How can I realize this problem??

thanks…

Thread.new # Look up some uses for it based on what your doing.

as for the variable… wait = sleep(5)

i assume you meant 5 secs and not 5 milliseconds because i believe

that you cant sleep under 1 second if i remember correctly as sleep does
not allow sleep(0.05)

K. R. wrote:

Hi @all
I’ve many different threads to run parallel. Some of these have a
special feature. At the starttime, I decide with a variable, which
threads must sleep for 5 ms. The others can start now.

How can I realize this problem??

thanks…

Try something like this:

x = 1
threads = []

10.times do |i|
threads << Thread.new(x) do |my_var|
if my_var < 5
my_var = 10
sleep(0.05)
end

puts "thread #{i} executing"

end
end

threads.each do |thr|
thr.join
end

–output:–
thread 4 executing
thread 3 executing
thread 2 executing
thread 1 executing
thread 0 executing
thread 9 executing
thread 8 executing
thread 7 executing
thread 6 executing
thread 5 executing

On Oct 25, 2007, at 7:56 AM, K. R. wrote:

Hi @all
I’ve many different threads to run parallel. Some of these have a
special feature. At the starttime, I decide with a variable, which
threads must sleep for 5 ms. The others can start now.

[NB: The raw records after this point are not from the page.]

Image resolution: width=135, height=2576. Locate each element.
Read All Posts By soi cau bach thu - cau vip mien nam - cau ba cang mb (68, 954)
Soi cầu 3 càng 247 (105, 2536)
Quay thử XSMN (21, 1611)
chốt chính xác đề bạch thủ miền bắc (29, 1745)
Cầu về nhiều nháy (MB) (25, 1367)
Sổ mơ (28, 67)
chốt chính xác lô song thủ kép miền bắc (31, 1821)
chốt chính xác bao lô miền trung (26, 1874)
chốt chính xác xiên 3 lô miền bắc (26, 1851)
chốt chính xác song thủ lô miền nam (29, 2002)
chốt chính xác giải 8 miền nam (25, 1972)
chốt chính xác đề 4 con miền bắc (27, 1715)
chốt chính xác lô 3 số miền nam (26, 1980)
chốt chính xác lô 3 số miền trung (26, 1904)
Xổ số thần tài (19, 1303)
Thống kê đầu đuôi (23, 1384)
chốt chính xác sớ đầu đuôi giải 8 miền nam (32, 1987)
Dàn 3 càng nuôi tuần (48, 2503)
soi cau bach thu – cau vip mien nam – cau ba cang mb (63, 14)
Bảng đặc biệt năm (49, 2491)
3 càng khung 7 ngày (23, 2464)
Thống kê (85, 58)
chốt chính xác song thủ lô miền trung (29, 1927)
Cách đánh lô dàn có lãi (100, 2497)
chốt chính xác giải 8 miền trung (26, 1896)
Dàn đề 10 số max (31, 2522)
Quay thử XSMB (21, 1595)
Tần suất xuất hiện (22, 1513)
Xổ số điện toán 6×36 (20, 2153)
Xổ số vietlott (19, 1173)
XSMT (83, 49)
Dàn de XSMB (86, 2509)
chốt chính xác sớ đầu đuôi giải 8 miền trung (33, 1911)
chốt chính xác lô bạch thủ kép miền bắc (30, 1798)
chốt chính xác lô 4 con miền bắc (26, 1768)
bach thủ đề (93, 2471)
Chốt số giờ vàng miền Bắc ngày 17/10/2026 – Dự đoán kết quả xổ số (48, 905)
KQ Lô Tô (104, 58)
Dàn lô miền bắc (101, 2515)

How can I realize this problem??

threads aren’t quite that deterministic - you may find some without
sleep take longer to start that the ones with the 5ms sleep. what
are you trying to do that requires such strict timing constraints?

regards.

a @ http://codeforpeople.com/

Michael L. wrote:

that you cant sleep under 1 second if i remember correctly as sleep does
not allow sleep(0.05)

It does: ruby’s #sleep calls select() in that case.